## What to produce
Only one stretch of the records below is wanted: the lines from the one holding "has width=896, height=583." through the one holding "Task: Open the CloudShell terminal icon". Return it exactly, both ends included.

## Exercise data
--------------------------------

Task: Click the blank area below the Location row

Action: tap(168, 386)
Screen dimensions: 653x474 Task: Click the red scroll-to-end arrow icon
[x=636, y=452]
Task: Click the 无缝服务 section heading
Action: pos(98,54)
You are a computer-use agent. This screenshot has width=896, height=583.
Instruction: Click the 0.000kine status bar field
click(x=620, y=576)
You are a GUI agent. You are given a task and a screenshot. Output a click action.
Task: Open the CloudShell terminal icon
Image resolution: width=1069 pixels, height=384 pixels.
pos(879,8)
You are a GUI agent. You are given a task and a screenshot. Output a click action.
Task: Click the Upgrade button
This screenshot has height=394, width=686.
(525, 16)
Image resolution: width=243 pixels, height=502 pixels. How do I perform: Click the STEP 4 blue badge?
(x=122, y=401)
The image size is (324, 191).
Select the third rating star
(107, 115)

--------------------------------

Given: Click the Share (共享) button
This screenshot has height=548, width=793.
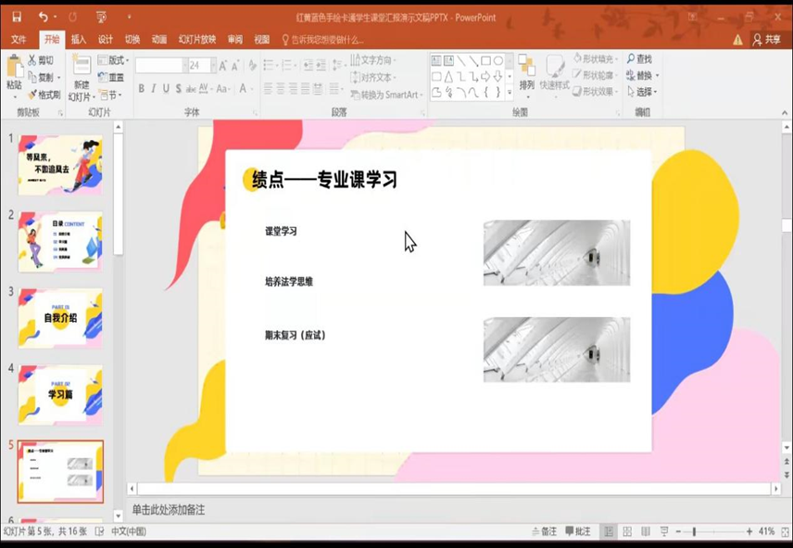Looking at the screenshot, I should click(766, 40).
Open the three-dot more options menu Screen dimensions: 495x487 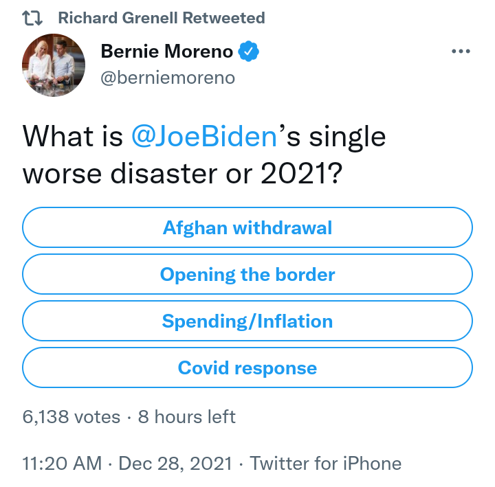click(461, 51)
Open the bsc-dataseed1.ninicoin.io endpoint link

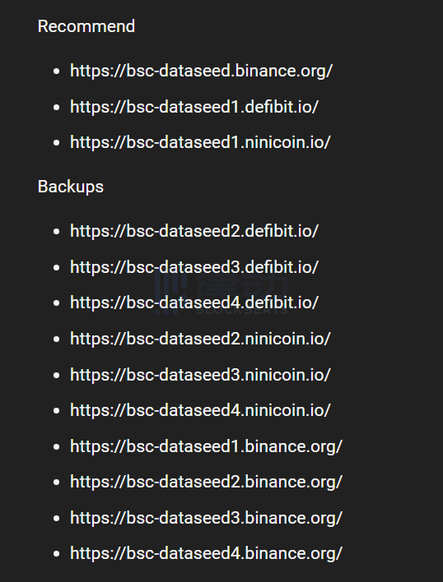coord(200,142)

--------------------------------

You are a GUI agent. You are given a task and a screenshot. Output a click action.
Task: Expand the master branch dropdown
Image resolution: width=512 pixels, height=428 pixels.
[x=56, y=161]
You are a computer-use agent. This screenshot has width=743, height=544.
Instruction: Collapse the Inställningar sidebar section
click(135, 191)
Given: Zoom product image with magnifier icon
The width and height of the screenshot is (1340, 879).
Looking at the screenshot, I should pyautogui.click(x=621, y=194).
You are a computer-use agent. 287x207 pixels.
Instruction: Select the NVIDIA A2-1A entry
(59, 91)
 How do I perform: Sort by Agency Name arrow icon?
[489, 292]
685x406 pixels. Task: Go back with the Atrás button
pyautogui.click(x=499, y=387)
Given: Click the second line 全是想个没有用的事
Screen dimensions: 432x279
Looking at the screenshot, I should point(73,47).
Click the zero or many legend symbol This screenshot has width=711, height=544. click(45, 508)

--------------------------------

## Written reply
You are a computer-use agent. This screenshot has width=896, height=583.
Instruction: Click the 0.000kine status bar field
click(x=620, y=576)
You are a GUI agent. You are given a task and a screenshot. Output a click action.
Task: Open the CloudShell terminal icon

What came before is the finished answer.